On the 3rd of October, 2006, Nicolas Makris watched a quarter of a billion fish gather in the same place. They were Atlantic herring, one of the most abundant fishes in the ocean and one prone to gathering in massive schools. This was the first time that anyone had watched the full scope of the event, much less capture it on video.
The first signs of the amassing herring appeared around 5pm and by sunset, the gathering had begun in earnest. Once a critical level of fish was reached, the shoal expanded at a breakneck pace, suddenly growing to cover tens of kilometres within the hour. By midnight, the shoal contained about 250,000,000 individuals – 50,000 tonnes of fish gathered in one place.

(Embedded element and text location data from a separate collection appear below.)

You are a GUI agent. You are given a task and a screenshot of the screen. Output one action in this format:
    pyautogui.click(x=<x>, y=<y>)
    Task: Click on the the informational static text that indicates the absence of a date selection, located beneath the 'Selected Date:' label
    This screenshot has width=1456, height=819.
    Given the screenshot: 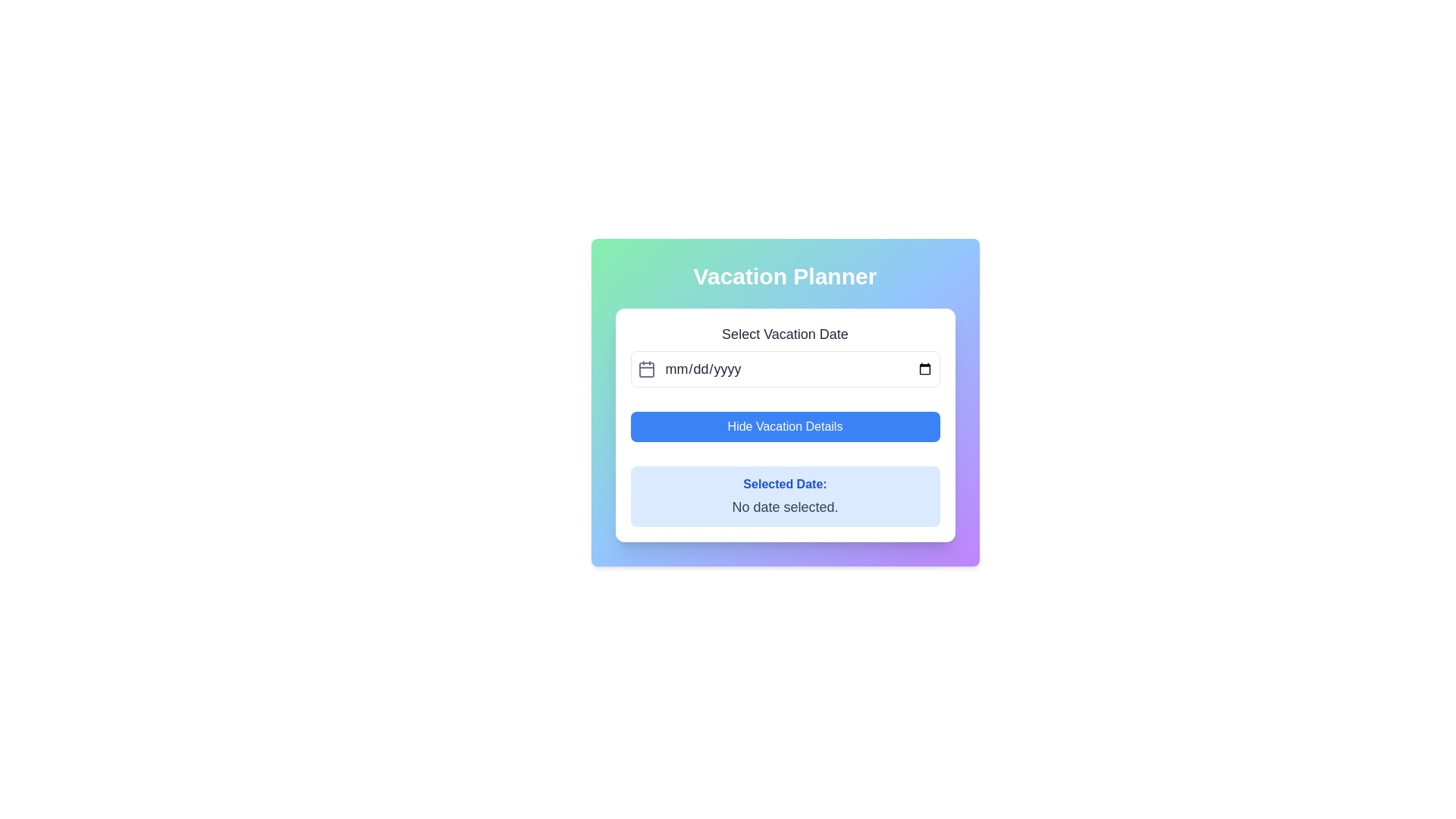 What is the action you would take?
    pyautogui.click(x=785, y=507)
    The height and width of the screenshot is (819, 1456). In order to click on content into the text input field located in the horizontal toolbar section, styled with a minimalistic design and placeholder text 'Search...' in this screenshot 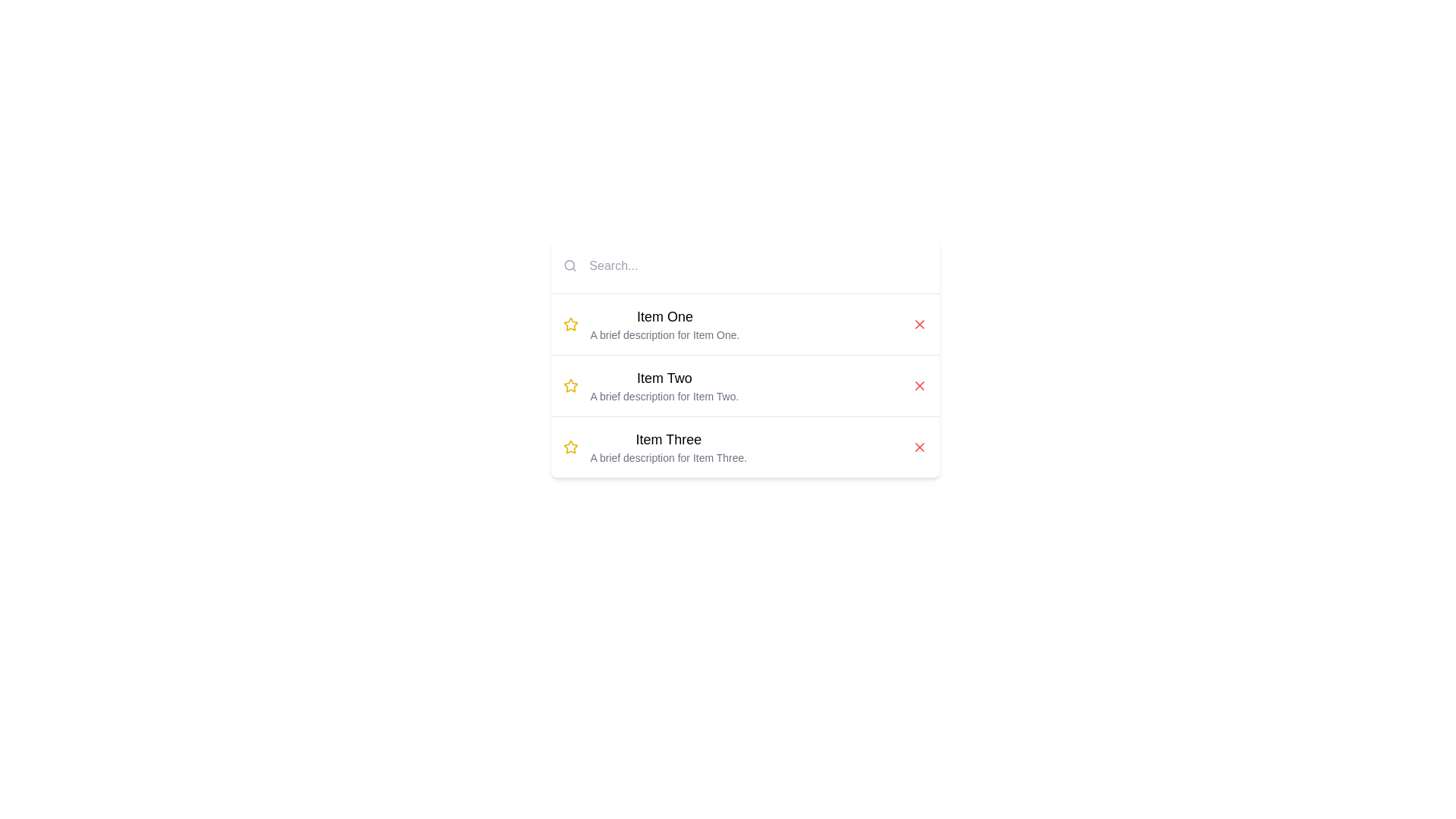, I will do `click(755, 265)`.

The ability of fish to congregate in gigantic schools may be familiar but until now, we’ve known remarkably little about the things that set off these gatherings. Without Facebook as a coordinator, what causes small groups of herring to take sociability to an extreme? Scientists have tried to follow gathering fish aboard research vessels but these can usually only see a small fraction of the massive schools are any one time.
Makris wasn’t so hampered. He used a new technique called Ocean Acoustic Waveguide Remote Sensing (OAWRS) that can visualise fish populations over vast distances in real-time. It needs two ships, one to send out sound waves in all directions and a second to pick up their echoes as they bounce off fish and floor alike.
In an instant, it can scan an area of ocean 100km in diameter, and it can update its images every 75 seconds, providing an unprecedented view of the genesis of herring shoals. The location was Georges Bank off the coast of Maine, where herring migrate to spawn in early autumn. Makris pointed his instruments at an area where herring historically gather, and waited.